« Smile » – Roddy Doyle – Joëlle Losfeld éditions, traduit par Christophe Mercier

« Il m’est parfois arrivé de rester debout au comptoir, mais je ne voulais pas que le barman imagine que je cherchais quelqu’un à qui parler. Je m’asseyais dans un coin, près d’une fenêtre, mais le barman n’arrêtait pas de me tourner autour, passait d’un air dégagé, guettait les chaises vides, me demandait si je voulais boire quelque chose ou ce que je pensais du fait que le Brésil se soit fait écraser par les Allemands, ou que Garth Brooks ne vienne pas à Corke Park. J’essayais de me voir selon son point de vue. Je ne pouvais pas avoir l’air à ce point misérable – si seul, si triste. Si délaissé. »

Ce roman est une grande claque et dénote un talent assez incroyable dans sa structure. Vous ne saurez rien de l’histoire si vous n’allez pas jusqu’au bout, ce qui se fait avec curiosité, passant par diverses émotions, réflexions, surprises…consternation et colère aussi sur le cœur du sujet. Tout ça est si bien mené, si bien écrit, l’ambiance rendue si juste, tout vous dis-je est parfait qu’il semble un peu vain d’écrire, et dire : mais lisez-moi ça ! pourrait bien suffire. Je vais pourtant vous dire quelques mots du personnage.

On croit lire l’histoire d’un homme qui vient de divorcer, écrivain plutôt obscur, la cinquantaine déjà fatiguée…qui un jour vient chercher un peu de rencontres humaines dans un pub. Voici Victor Forde, ex-époux de son grand amour Rachel Carey, dans le quartier de son enfance à Dublin. Il décide d’entrer dans un pub, le Donnelly’s et d’y établir sa routine.

« J’allais dans ce nouvel endroit tous les soirs – enfin, toutes les fins d’après-midi. Au commencement, je devais me forcer à le faire, comme je serais allé à la messe, ou dans une salle de musculation. Je rentrais chez moi – chez moi ! -, je me faisais chauffer quelque chose, je mangeais, puis j’allais droit au pub. Pour déguster lentement une pinte. »

Il va rencontrer alors un certain Ed Fitzpatrick qui dit le connaître, mais Victor ne s’en souvient pas. Rien à faire, il pense que c’est un imposteur, il ne s’en souvient pas. Ed est un personnage désagréable, gênant, ricanant. Victor va se faire des amis, cette poignée d’hommes accoudés au comptoir avec qui il va échanger des pintes. Et de nous livrer sa vie, sa rencontre chaude avec Rachel, puis leur vie commune, leur fils.

- **Extrait de données**:
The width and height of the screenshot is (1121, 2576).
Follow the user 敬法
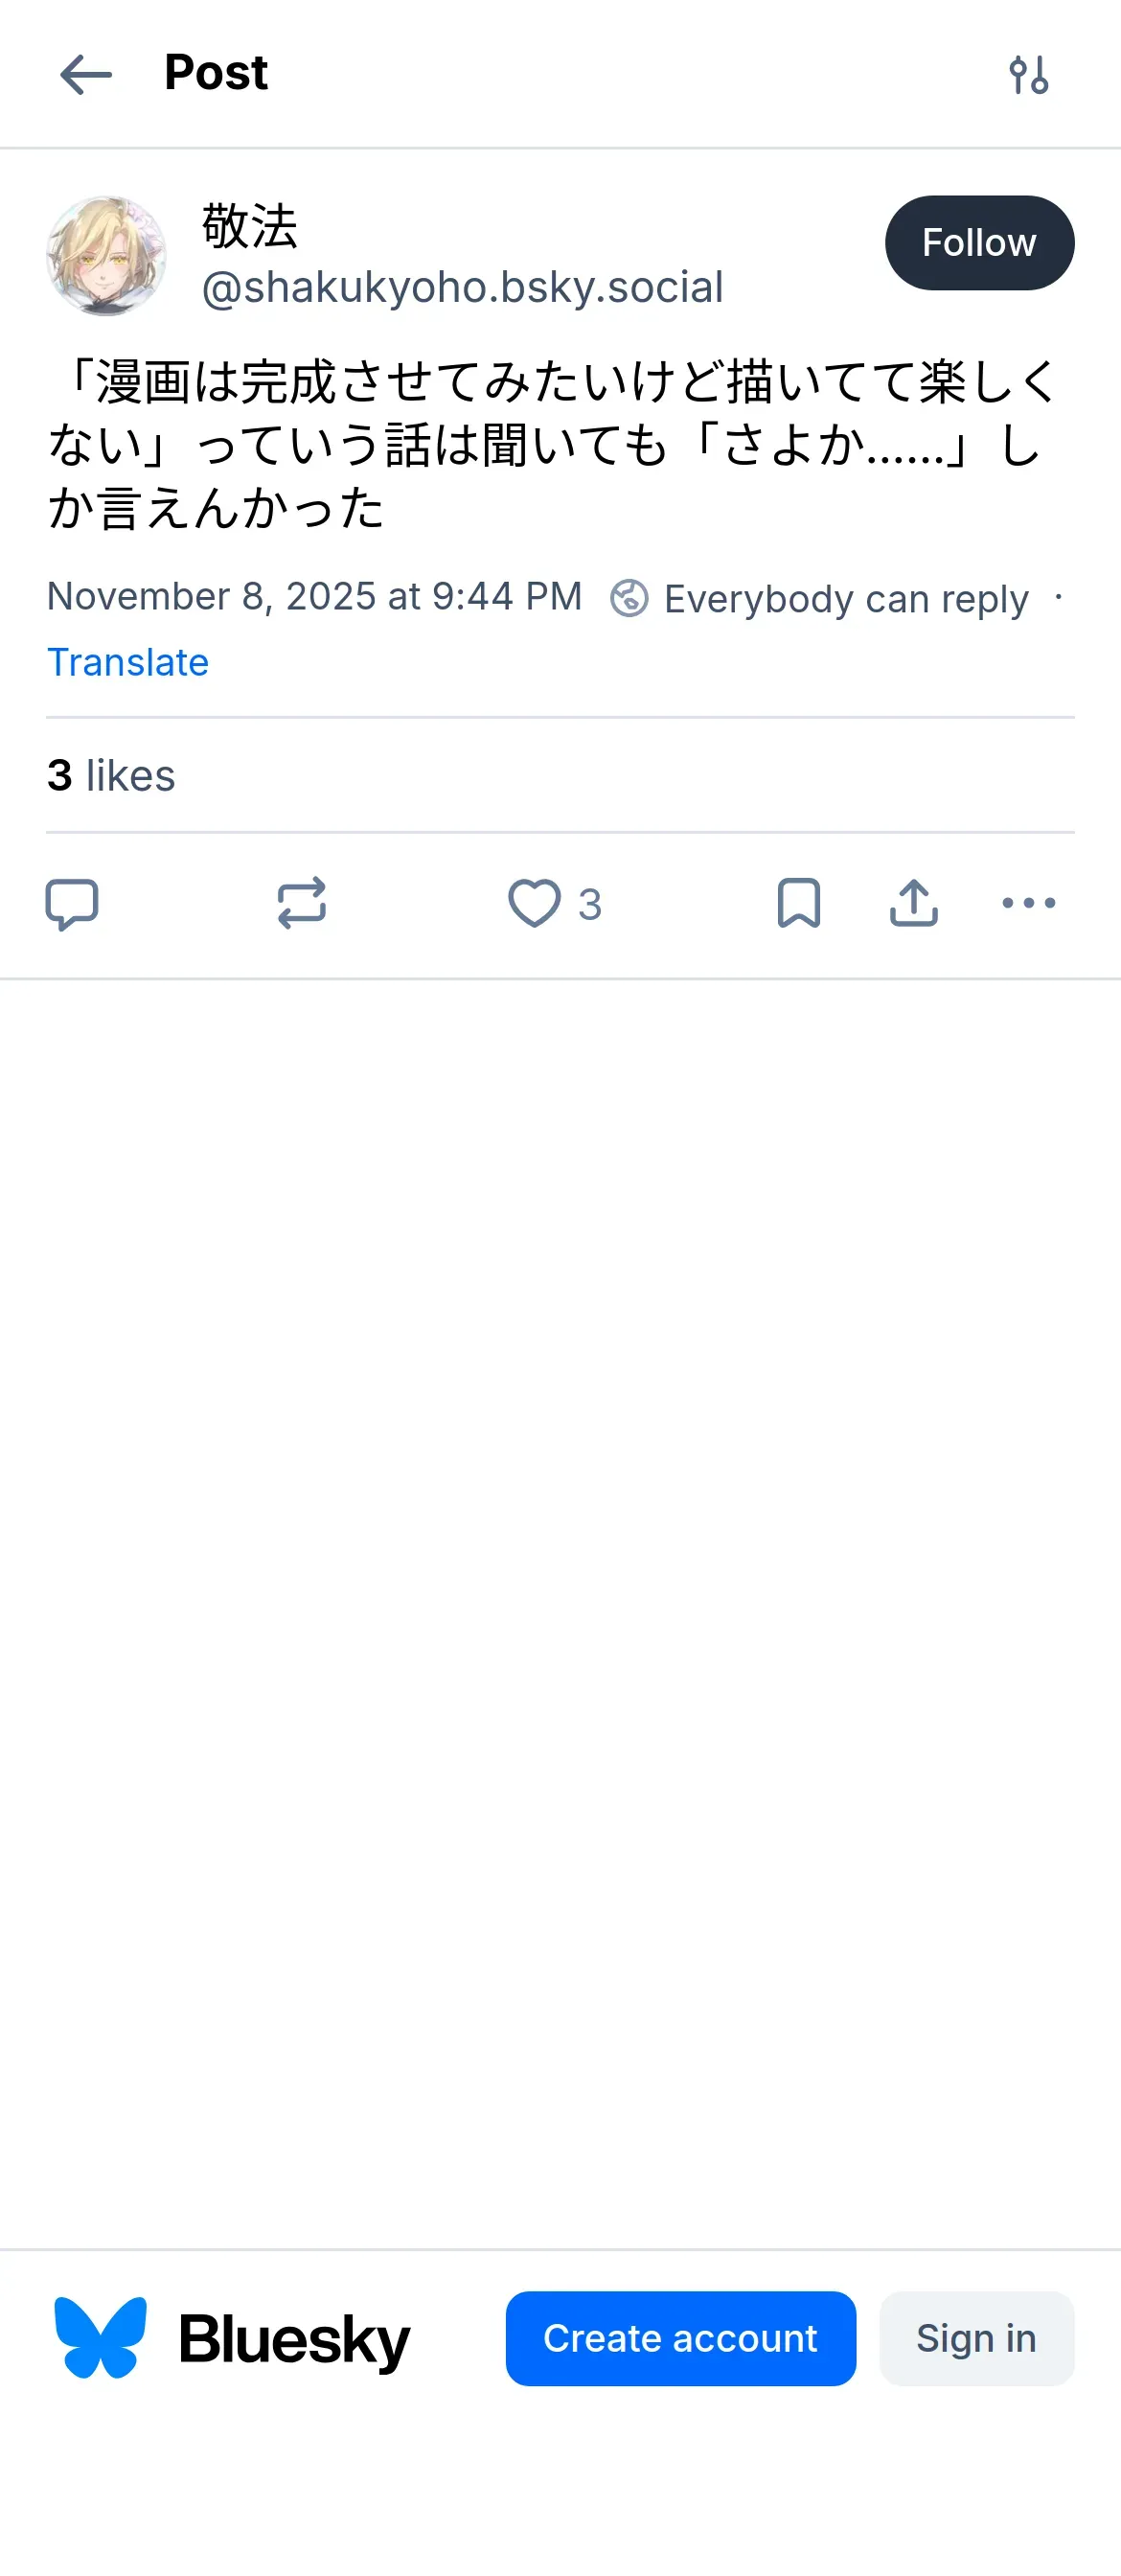(979, 243)

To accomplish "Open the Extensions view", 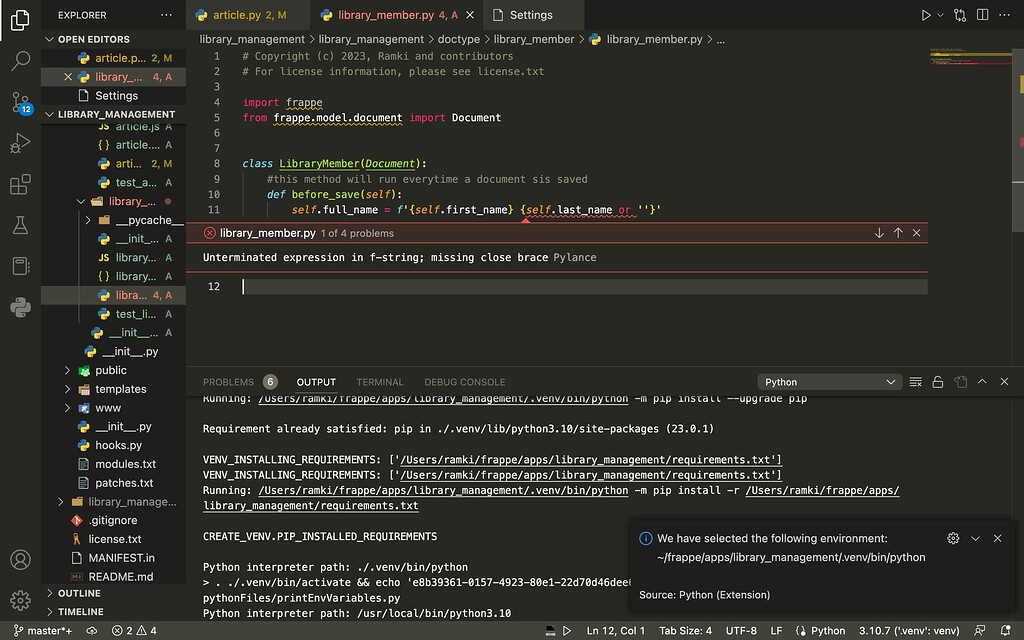I will (20, 184).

- **Consigne**:
Recopiez à l'identique, s'il vous plaît, tout ce qui va de « On croit lire » jusqu'à « établir sa routine. » dans l'article sur le roman Smile.

- **Réponse**:
On croit lire l’histoire d’un homme qui vient de divorcer, écrivain plutôt obscur, la cinquantaine déjà fatiguée…qui un jour vient chercher un peu de rencontres humaines dans un pub. Voici Victor Forde, ex-époux de son grand amour Rachel Carey, dans le quartier de son enfance à Dublin. Il décide d’entrer dans un pub, le Donnelly’s et d’y établir sa routine.